From: "Frank Schaer" <[log in to unmask]>
To: [log in to unmask]
Date: Wed, 4 Dec 1996 19:24:22 +100
Subject: Re: Monks & wine
Priority: normal
Reply-to: [log in to unmask]
From: [log in to unmask] (Tiina Kala)
To: [log in to unmask]
Date: Wed, 4 Dec 1996 12:40:21 +0000
Subject: Monks & wine
Priority: normal
Reply-to: [log in to unmask]
On the margin of a 13-th c. copy of a compendium written on the basis
of Ordo Misse by Innocence III and a part of Petrus Lombardus (IV)
used probably by the Livonian cistercians and later (14.-15-th c.?) by
Tallinn
dominicans there is a verse:
Dat vinum purum tibi ter tria commoda
Primum confortat stomachum cerebrum reddit tibi letum
Fumos evacuat et viscera plena relaxat
Augeat et ingenium visum nutrit linit aures
Sit tibi mensura comes nec vacues et opes
This and other maginal notes in this code (TLA, f 230, n 1, s Cm 4,
f. 44v) can date from the very end of the 13-th c. or from the
first half of the 14-th c
Tiina Kala
These verses sound like they come from the Regimen Sanitatis
Salernitanum; the first two should presumably be printed:
Dat vinum purum tibi ter tria commoda: primum
Confortat stomachum cerebrum reddit tibi letum
Our system was down yesterday, and so I didn't actually receive
Frank Schaer's original listing, but this is a subject that has long been
of interest to me, and in relation to Tiina Kala's reply, it strikes me
that medieval monks must have kept very healthy indeed.
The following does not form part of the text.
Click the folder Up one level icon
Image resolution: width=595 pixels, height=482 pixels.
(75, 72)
From what
evidence I have seen, the daily allowance of wine for monks in
medieval monasteries averaged about 1 litre per day; at
Saint-Germain-des-Pres in the 17th century, it was as high as 2 litres
per day. In addition to this, virtually every monastery, at least in
England, had a brewhouse within the cloister, except for a few down
in Devon and Somerset, where there is evidence of cider presses.
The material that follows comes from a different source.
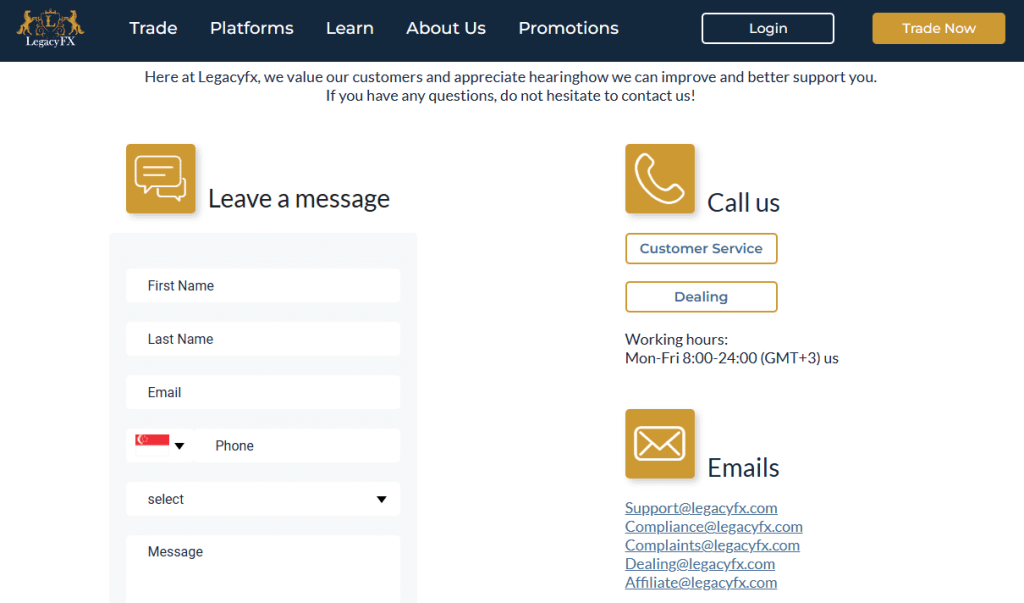The width and height of the screenshot is (1024, 603).
Task: Click the chat bubble message icon
Action: 160,178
One possibility that has occurred to me is that perhaps medieval wine
(and/or beer) was not as potent as it generally is now; another is that
perhaps the monks had to share their allowance with servants, but I
have never run across firm evidence about the existence or extent of
personal servants in medieval monasteries. So, my question to the
list is: were medieval monks sloshed the whole time?